Dow, S&P 500 take hit on week; minor cycle looks negative

Weekly Review: MAAD & CPFL Analysis

Market Snapshot:
 

Last

Week Chg

Week %Chg

S&P 500 Index

1630.74

-18.86

-1.14%

Dow Jones Industrials

15115.57

-187.53

-1.22%

NASDAQ Composite

3455.91

-3.23

-.09%

Value Line Arithmetic Index

3719.72

-7.71

-.20%

Minor Cycle* (Short-term trend lasting days to a few weeks) Neutral / Negative

Intermediate Cycle* (Medium trend lasting weeks to several months) Positive

Major Cycle* (Long-term trend lasting several months to years) Positive

* Cycle status is based on S&P 500.

One of the reasons we prefer using S&P Emini futures data when constructing near-term trend lines is that there is simply more data to work with. While the cash S&P provides 6 ½ hours of data from 9:30 am until 4:00 pm Monday through Friday, the Emini offers nearly 24 hours of data beginning at 6:00 pm Sunday evening through the close Friday afternoon. Or, 32.5 hours of data vs. nearly 120.

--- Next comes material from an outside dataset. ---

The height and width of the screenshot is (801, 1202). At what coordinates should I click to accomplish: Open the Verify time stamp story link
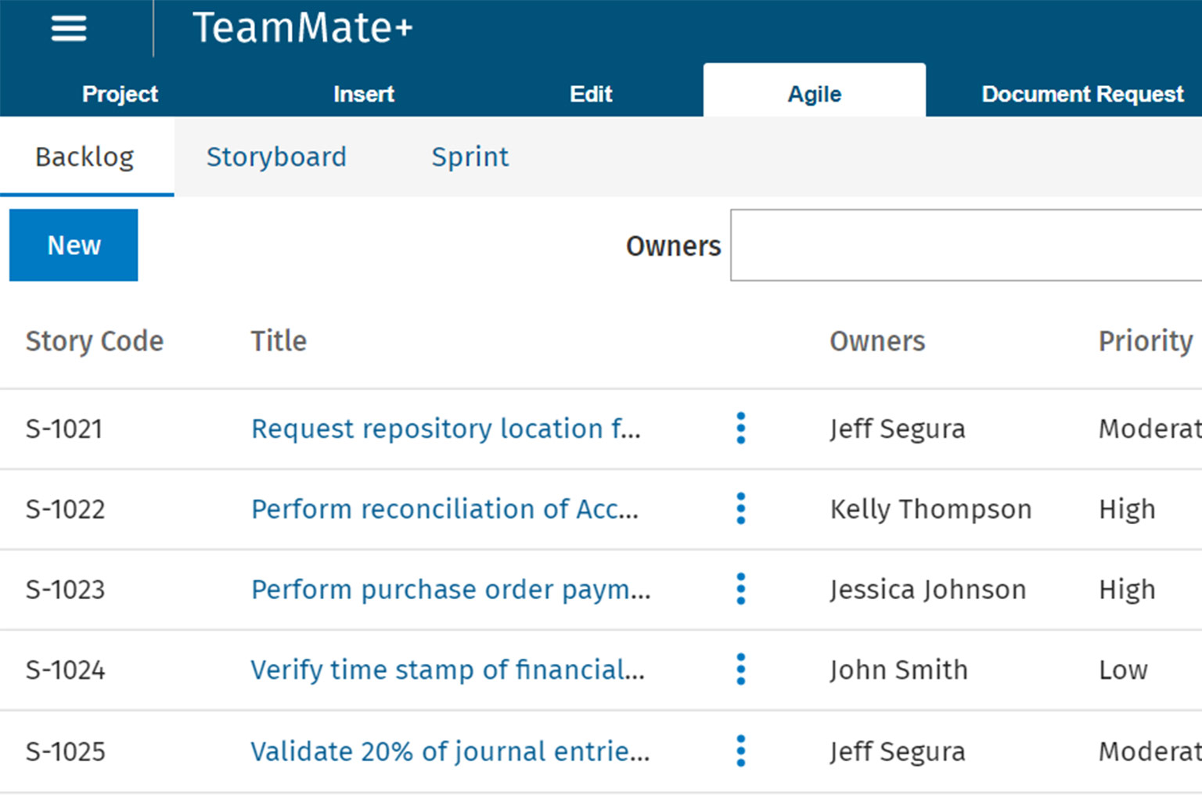(x=447, y=670)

A case in point is the setup prior to last Friday’s sharp market decline (see two charts of S&P 500 and S&P Emini data below). On the 15-minute Emini bar chart the contract created four points of intraday support including May 23 at 4:45 am, May 24 at 10:15 am, May 29 at 11:15 am, and May 31 at 6:00 am. The S&P 500 had only three points of contact including May 23 at 9:45 am, May 14 at 10:15 am, and May 31 at 11:15 am. There were only two points of coincidence on May 24 and 29 when the two markets were open at the same time. Thus, in our opinion, the Emini had greater chart validity because more data was available to analyze.

Those four points of intraday support in the Emini were connected with a perfectly drawn trendline across the bottom of each support point. The trendline in the S&P cash chart was less precise and lacked the fourth point of contact. Moreover, when the market broke lower Friday afternoon, it fractured not only the defined trendline in the Emini, but also declined below the most recent support point created May 31 at 06:00 when S&P cash was not traded.

Although it’s true S&P Emini volume in overnight trading is only a fraction of the activity during the regular session, it’s also likely overnight traders are demonstrating interest in specific price levels regardless of volume. As a consequence, we believe overnight pricing, when combined with regular session trading, provides a clearer picture of market activity over a 24-hour period.